Book Talk | Walk the Walk: How Three Police Chiefs Defied the Odds and Changed Cop Culture
Join the Institute for Public Knowledge for a book talk on Walk the Walk: How Three Police Chiefs Defied the Odds and Changed Cop Culture, with the author Neil Gross in conversation with Elizabeth Glazer and Patrick Sharkey, moderated by Jacob Faber.
What should we do about the police? After the murder of George Floyd, there’s no institution more controversial: only 14 percent of Americans believe that “policing works pretty well as it is” (CNN, April 27, 2021). We’re swimming in proposals for reform, but most do not tackle the aggressive culture of the profession, which prioritizes locking up bad guys at any cost, loyalty to other cops, and not taking flak from anyone on the street. Far from improving public safety, this culture, in fact, poses a danger to citizens and cops alike.
Walk the Walk brings readers deep inside three unusual departments—in Stockton, California; Longmont, Colorado; and LaGrange, Georgia—whose chiefs signed on to replace that aggressive culture with something better: with models focused on equity before the law, social responsibility, racial reconciliation, and the preservation of life. Informed by research, unflinching and by turns gripping, tragic, and inspirational, this book follows the chiefs—and their officers and detectives—as they conjured a new spirit of policing. While every community faces unique challenges with police reform, Walk the Walk opens a window onto what the police could be, if we took seriously the charge of creating a more just America.
Neil Gross, a sociologist best known for his research on higher education, politics, and academic life, is the Charles A. Dana Professor of Sociology at Colby College in Maine. A frequent contributor to the New York Times, Gross holds a bachelor’s degree in legal studies from UC Berkeley and received his PhD in sociology from the University of Wisconsin-Madison. He is the author of two books, Why Are Professors Liberal and Why Do Conservatives Care? (2013) and Richard Rorty: The Making of an American Philosopher (2008), and the coeditor of four others: The New Pragmatist Sociology: Agency, Inquiry, and Democracy (2021); Professors and Their Politics (2014); Social Knowledge in the Making (2011); and Durkheim’s Philosophy Lectures (2004). Before joining the Colby faculty in 2015, Gross taught at the University of Southern California, Harvard, the University of British Columbia, and Princeton.

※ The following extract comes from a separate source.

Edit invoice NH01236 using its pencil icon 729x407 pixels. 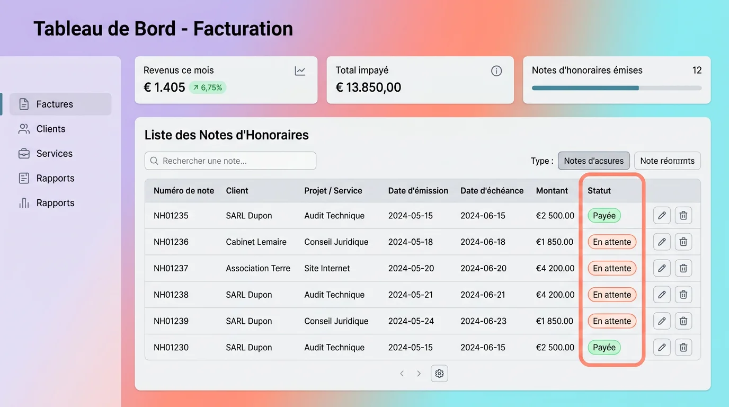[x=661, y=242]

Elizabeth Glazer is the founder and co-editor of Vital City, a policy venture aimed at providing practical solutions, grounded in civic life, to public safety issues. Previously, she served as the criminal justice adviser to the New York City Mayor, focusing on both reducing incarceration and crime and creating neighborhood-led safety strategies. She has also worked as the New York State Governor’s public safety deputy secretary, overseeing eight agencies. Earlier in her career, she was a federal prosecutor in New York City, focusing on violent crime. She has written about her work in Vital City, the Washington Post, the New York Times, the Daily News and the Wall Street Journal, among other places.
Patrick Sharkey is William S Tod Professor of Sociology and Public Affairs at the Princeton School of Public and International Affairs. His research focuses on urban inequality, violence, and public policy. Sharkey was formerly Chair of Sociology at New York University, served as Scientific Director at Crime Lab, New York, and is the founder of AmericanViolence.org. He is the author of two books, Uneasy Peace: The Great Crime Decline, the Renewal of City Life, and the New War on Violence (2018); and Stuck in Place: Urban neighborhoods and the End of Progress Toward Racial Equality (2013).
Jacob William Faber is an Associate Professor at New York University’s Robert F. Wagner School of Public Service and holds a joint appointment in NYU’s Sociology Department. His research and teaching focuses on spatial inequality. He leverages observational and experimental methods to study the mechanisms responsible for sorting individuals across space and how the distribution of people by race and class interacts with political, social, and ecological systems to create and sustain economic disparities. While there is a rich literature exploring the geography of opportunity, there remain many unsettled questions about the causes of segregation and its effects on the residents of urban ghettos, wealthy suburbs, and the diverse set of places in between.